Providing effective and rapid feedback is imperative to student success. This section outlines best practices for communicating constructive feedback to students.

Why provide feedback?

Facilitating detailed and timely feedback can help students get more out of their learning.

Be specific so students know what actions to take moving forward.

Be prompt so that the content is still relatively fresh and relevant in their minds.

Be sensitive, and focus on how students can improve rather than just listing what they did wrong.

Formative

One approach to feedback is using formative assessments — smaller but more frequent activities throughout the course.

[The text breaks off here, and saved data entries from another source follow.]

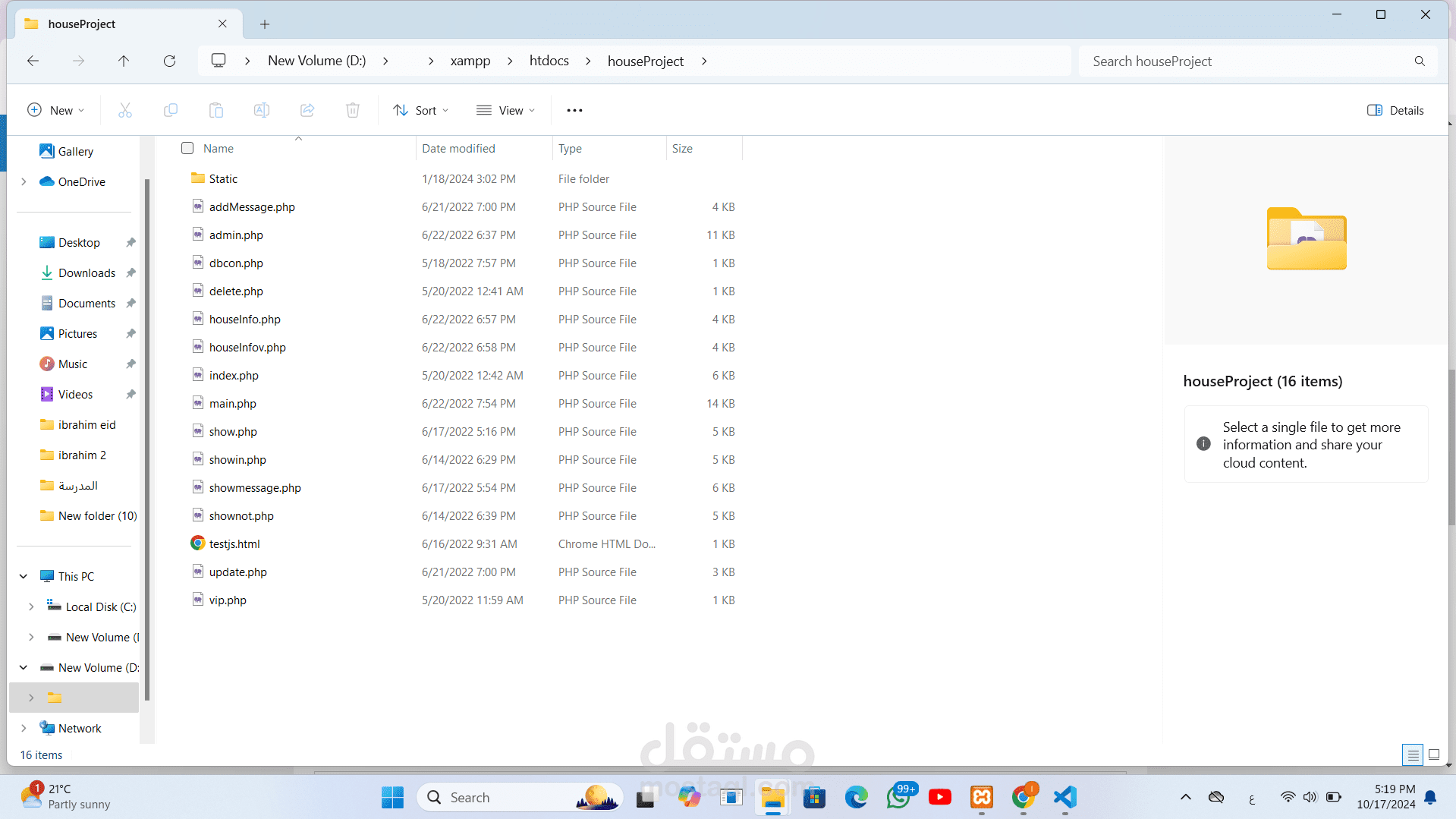
Task: Click the htdocs breadcrumb segment
Action: pos(549,61)
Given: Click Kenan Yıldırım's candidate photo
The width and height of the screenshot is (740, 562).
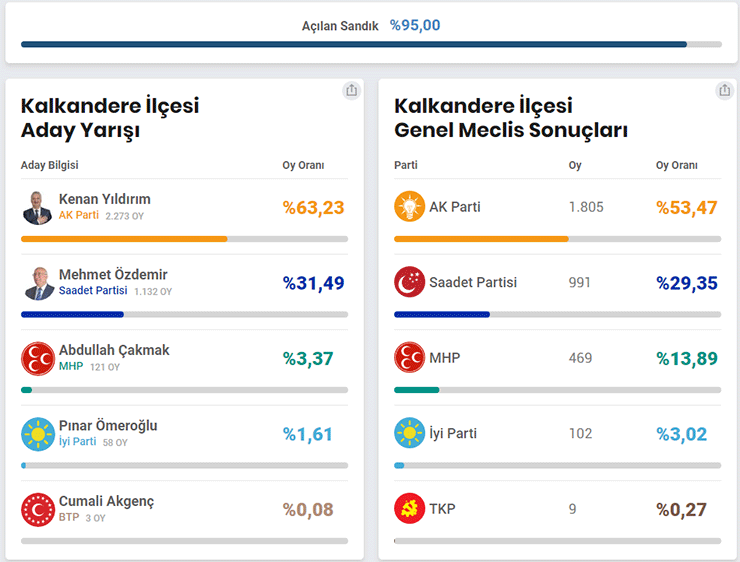Looking at the screenshot, I should coord(38,207).
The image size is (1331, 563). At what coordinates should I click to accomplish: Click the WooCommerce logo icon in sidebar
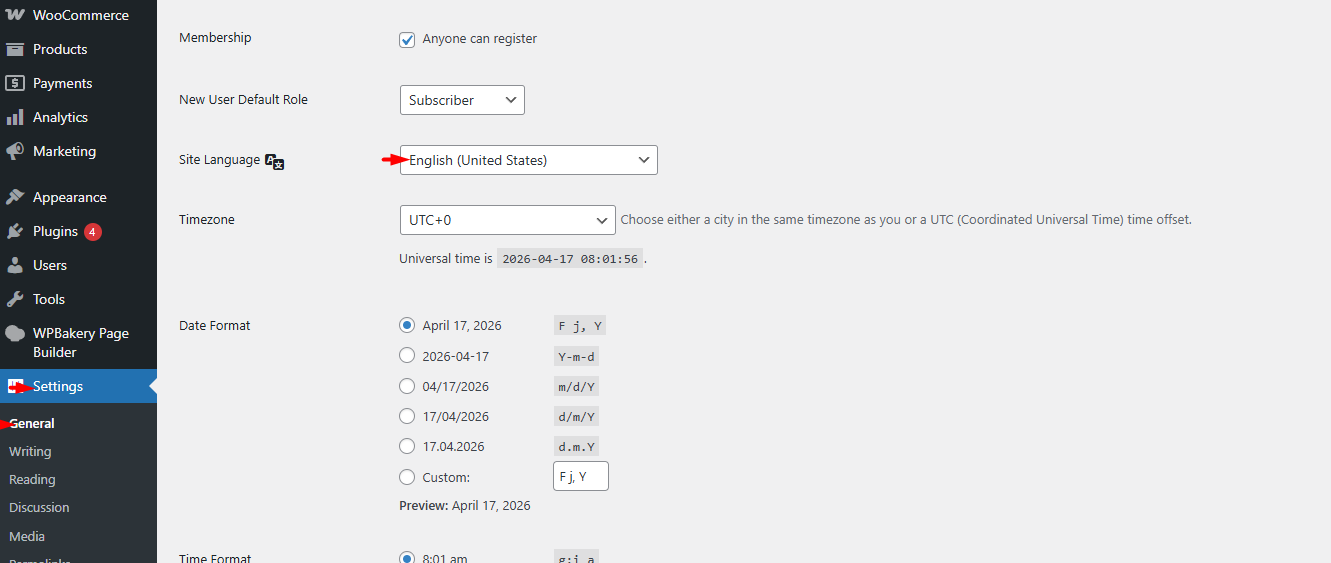(x=15, y=15)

Design lower-stakes opportunities for students to demonstrate knowledge. The more data points generated, the more guidance instructors can provide.

Summative

Summative assessments can be useful in evaluating each student’s overall progress. When creating exams or final projects, ensure that they align with course objectives and content.

Canvas

Feedback can be delivered through Canvas in many ways.

SpeedGrader

Input marks and comments in SpeedGrader.

Annotate and markup student work.

Automatic Quiz Comments

Configure automatic comments which will show based on how students responded to a quiz question — i.e. why is Answer B incorrect?

See an example of how to use quiz comments on this page: https://community.canvaslms.com/t5/Instructor-Guide/How-do-I-create-a-Multiple-Choice-quiz-question/ta-p/682

Announcement

Send out a course-wide announcement to debrief an assignment / exam / quiz.

Inbox

Send students a private message with Canvas Inbox.

Through the gradebook, instructors have the option of quickly messaging students who:

  1. haven’t submitted
  2. scored lower than x
  3. scored higher than x

OnTask

OnTask helps instructors deliver personalized feedback.

Using a single message template, instructors can set conditions to show / hide certain pieces of text accordingly.

OnTask can also pull data from a spreadsheet like a mail merge.

Peer Review

Students can provide feedback to one another as well.

Canvas Peer Review

Enable peer review in an assignment to let students read and comment on each other’s work.

iPeer

iPeer allows group members to evaluate and give feedback to each other.

Instructors can create their own questions and forms for students to fill out. Results can be exported to a CSV.

ComPAIR

ComPAIR lets students review pairs of their classmates’ assignments, side by side.

Scores for participation and performance can be synced to Canvas.

PeerScholar

PeerScholar is another peer review platform.

There is a “reflection” stage built into the workflow for students to edit and resubmit their work after receiving feedback.